Researchers at the University of Pennsylvania say we could one day explore the surface of Mars using a fleet of “nanocardboard” aircraft that each weigh as much as a fruit fly and feature no moving parts.
The tiny flyers, as outlined in the study first published in the journal Advanced Materials in February, work by harnessing the power of temperature differentials between the upper and lower side. When a bright light like the Sun shines on one side, it heats up, circulating air through corrugated channels — hence “cardboard” — and providing thrust.
So far, the researchers managed to fly tiny payloads in the form of silicone rings, inside a low-pressure test chamber that simulates the Martian environment. The team is now working on miniaturizing chemical sensors that the tiny flyers could use to detect water on Mars.
“The air current through these micro-channels is caused by a classical phenomenon called ‘thermal creep,'” explained co-author Howard Hu in a statement, “which is a rarefied gas flow due to the temperature gradient along the channel wall.”

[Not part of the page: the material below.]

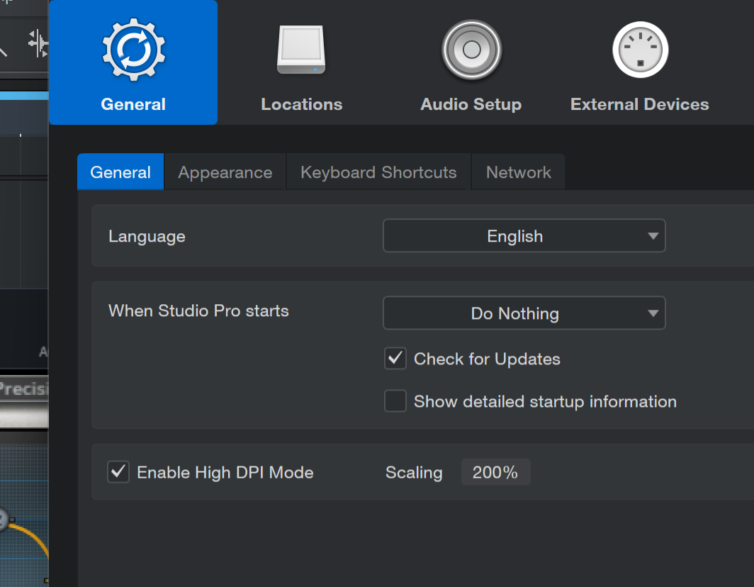Switch to the Network tab
The height and width of the screenshot is (587, 754).
click(x=519, y=172)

Nanocardboard > Helicopter
“The Mars Helicopter is very exciting, but it’s still a single, complicated machine,” said lead researcher Igor Bargatin, assistant professor in the Department of Mechanical Engineering and Applied Mechanics, in the statement.
“If anything goes wrong, your experiment is over, since there’s no way of fixing it,” Bargatin added. “We’re proposing an entirely different approach that doesn’t put all of your eggs in one basket.”